15.  Por lo anterior, encuentra  la Sala que bien pudo controvertir el fallo de segundo grado a través  del recurso extraordinario de casación aduciendo las presuntas  deficiencias que ahora propone por vía de tutela. Como no  agotó ese medio de impugnación, la solicitud de amparo  se torna improcedente «numeral  1º del artículo 6º del Decreto 2591 de 1991»,  tal como lo ha reconocido la Corte Constitucional en diversas  decisiones (sentencias  SU – 111 de 1997 y T–1217 de 2003, entre otras),  pues no es adecuado invocar este medio de defensa excepcional cuando  no se agotan en debida forma los recursos ordinarios y  extraordinarios propuestos por el Legislador.  

16.  En sentencia T-108 de 2003, la Corte Constitucional explicó:  

«El  recurso extraordinario de casación constituye un requisito de  procedibilidad de la tutela contra sentencias judiciales, pues al  menos debe haberse intentado su ejercicio antes de acudir al  mecanismo excepcional previsto en el artículo 86 Superior.

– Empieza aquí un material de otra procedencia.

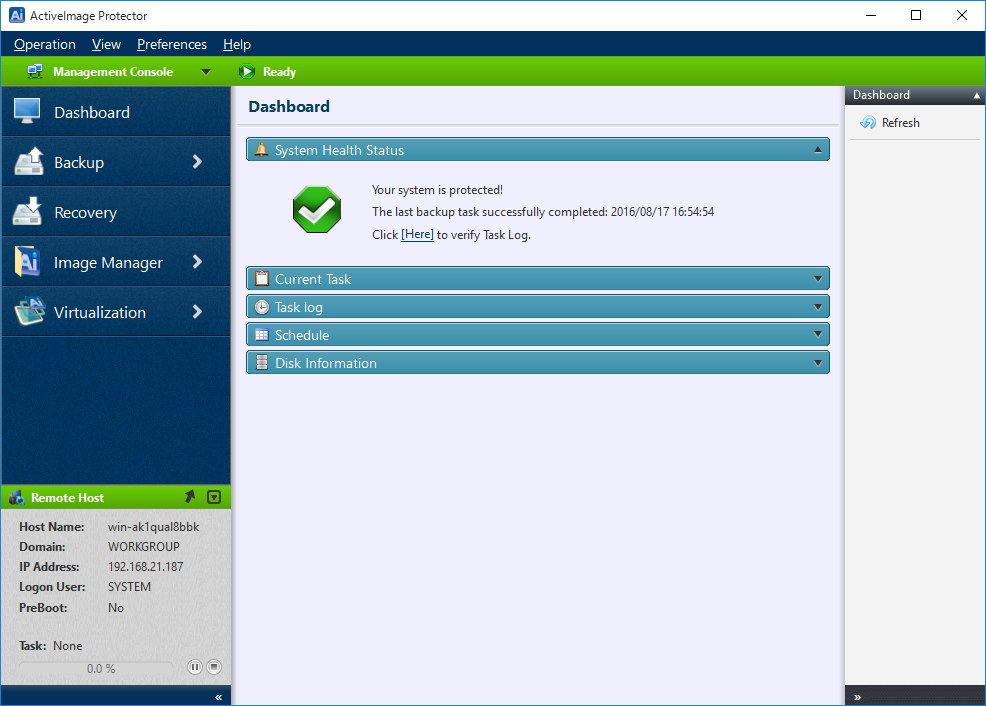The image size is (986, 706).
Task: Open Image Manager icon
Action: coord(27,262)
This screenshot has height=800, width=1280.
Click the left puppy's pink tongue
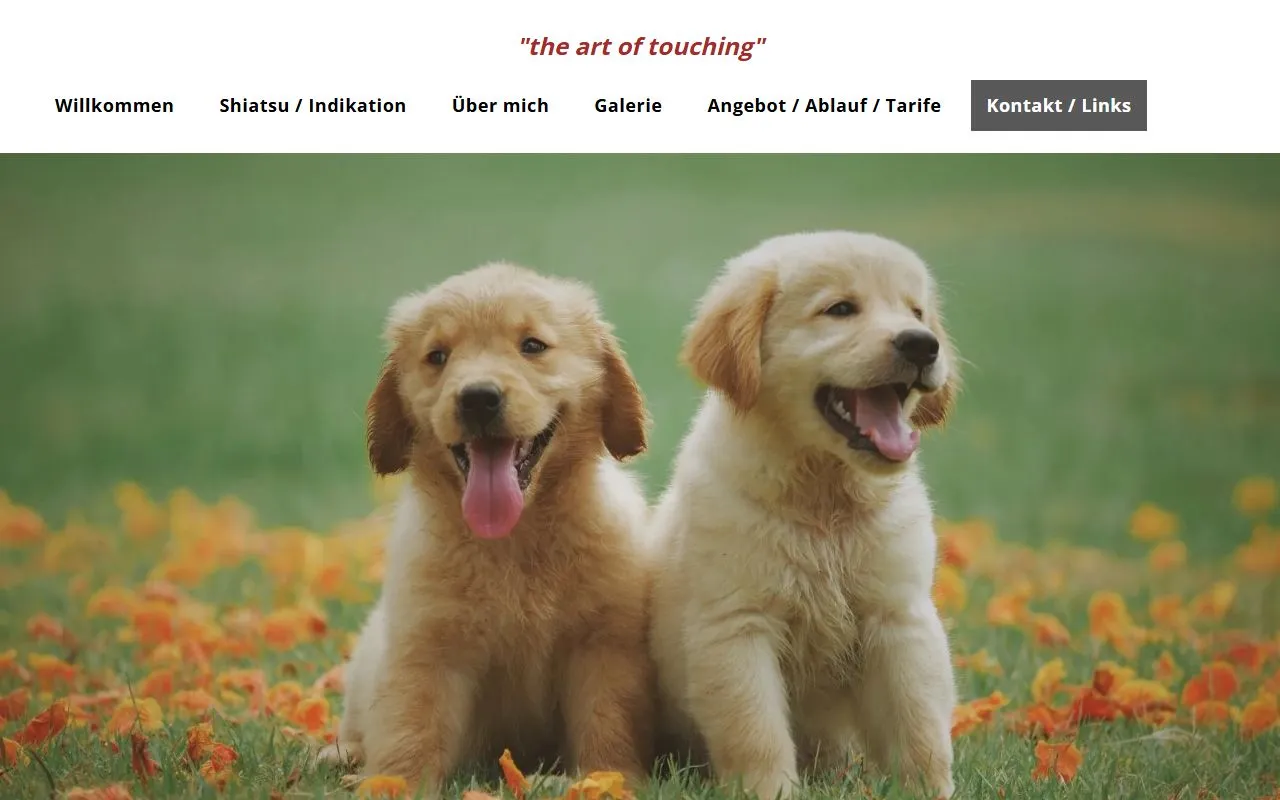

De  lo contrario la acción de tutela se convertiría en una  vía alterna para la resolución de las controversias y  se desvanecería con ello su carácter subsidiario y  residual».  

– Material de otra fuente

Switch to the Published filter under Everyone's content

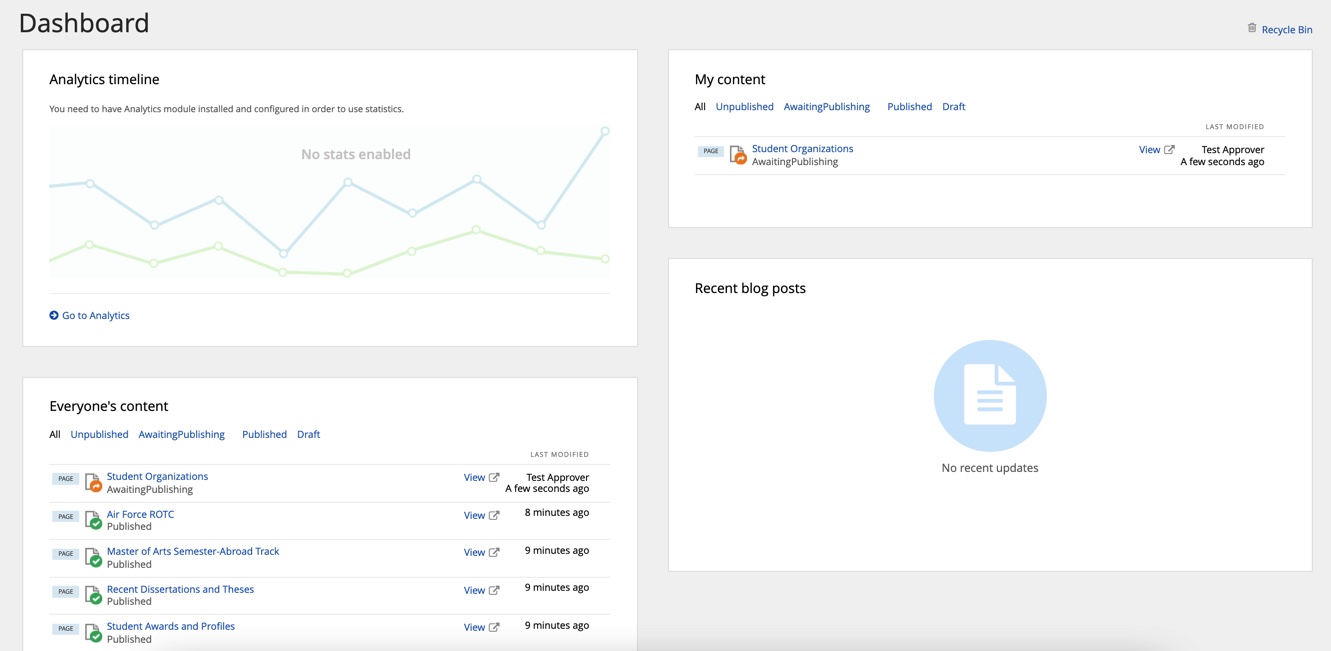tap(264, 434)
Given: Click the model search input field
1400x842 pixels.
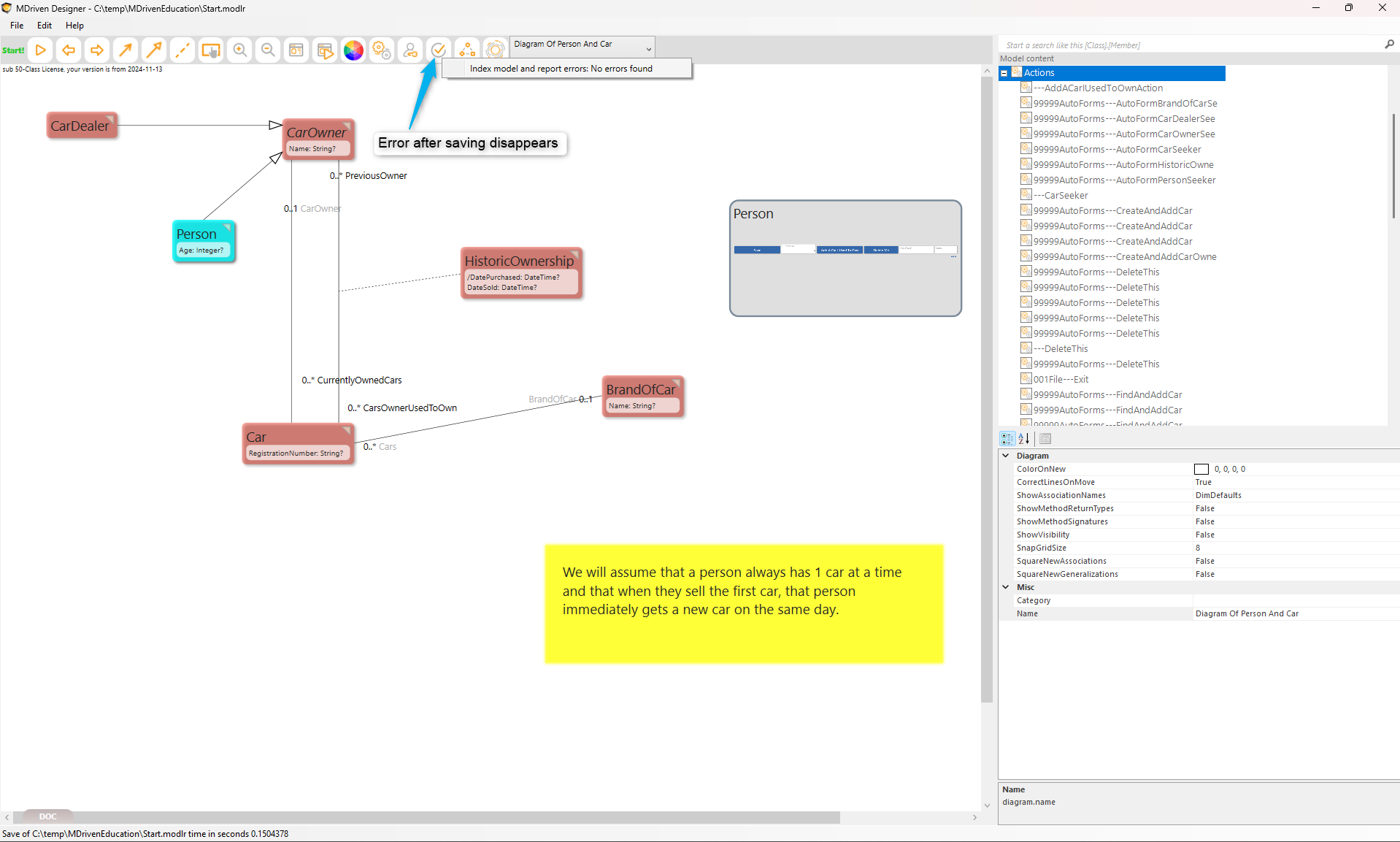Looking at the screenshot, I should tap(1190, 45).
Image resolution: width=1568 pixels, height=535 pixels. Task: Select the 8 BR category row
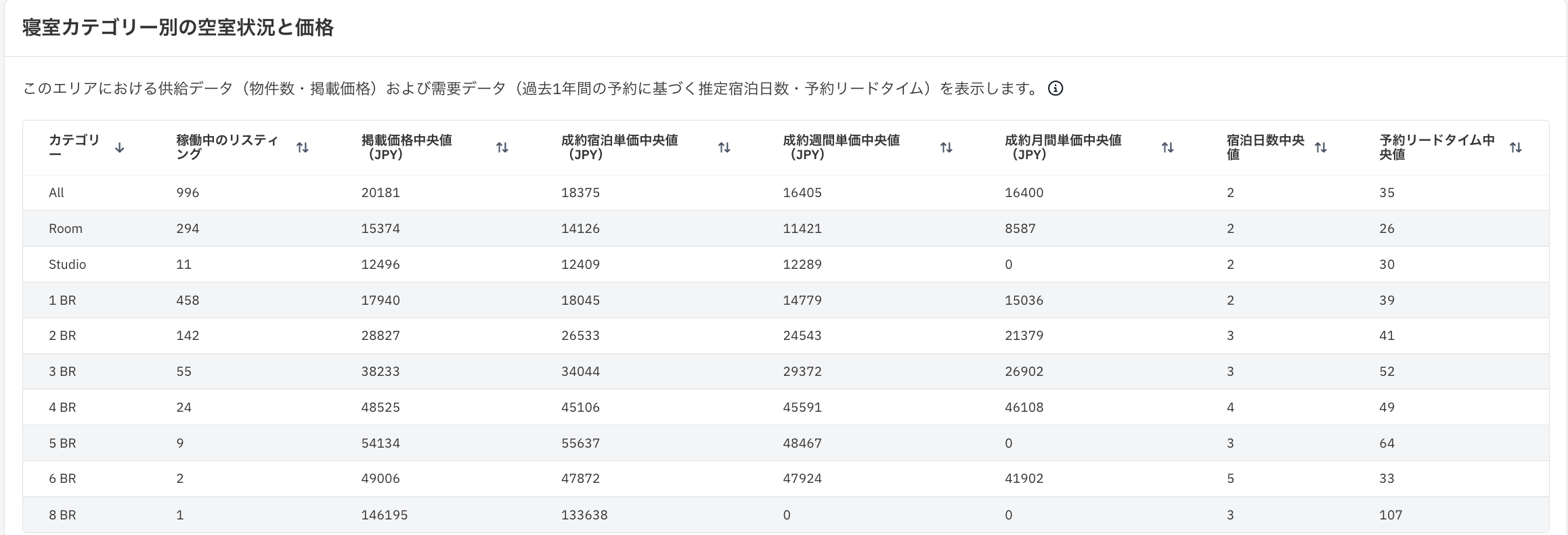pos(786,515)
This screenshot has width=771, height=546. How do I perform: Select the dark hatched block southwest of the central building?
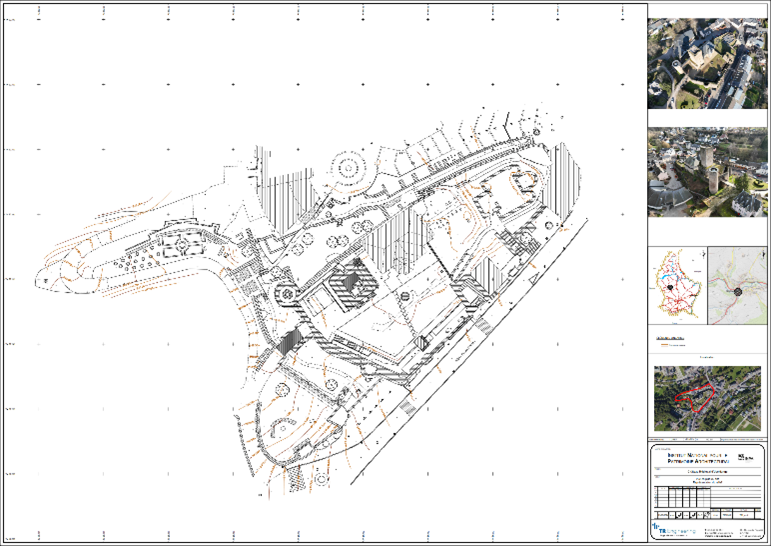point(291,341)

17.  No  desconoce la Sala que en materia constitucional también se  admite la procedencia excepcional de la tutela como mecanismo  transitorio de protección; empero, para que ello sea posible  debe acreditarse que se acude a esta acción con el fin de  evitar la configuración de un perjuicio irremediable2,  hipótesis que no se demostró en la demanda, y tampoco  se advierte de los elementos de juicio allegados.  

20.  Consecuente con lo anterior, se confirmará la decisión  impugnada.  

En  mérito de lo expuesto, la Sala de Casación Penal de la  Corte Suprema de Justicia, en Sala de Decisión de Tutelas No.  1 administrando justicia en nombre de la República y por  autoridad de la ley,  

VI.  RESUELVE  

1.  Confirmar  el  fallo impugnado.  

2.  Notificar  a las partes esta decisión de conformidad con el artículo  30 del Decreto 2591 de 1991.  

3.  Enviar el  expediente a la Corte Constitucional para la eventual revisión  de esta determinación.  

Cúmplase,  

FERNANDO  LEÓN BOLAÑOS PALACIOS  

JORGE  GERNÁN DÍAZ SOTO  

CARLOS  ROBERTO SOLÓRZANO GARAVITO  

NUBIA  YOLANDA NOVA GARCÍA  

Secretaria  

1          CC C-590/05; T-780/06; T-332/12 -entre otras.  

2          Cfr.          CSJ          SCP STP15734-2017, 27 sep. 2017, Rad. 94163; STP17338-2017, 24 oct.          2017, Rad. 94451.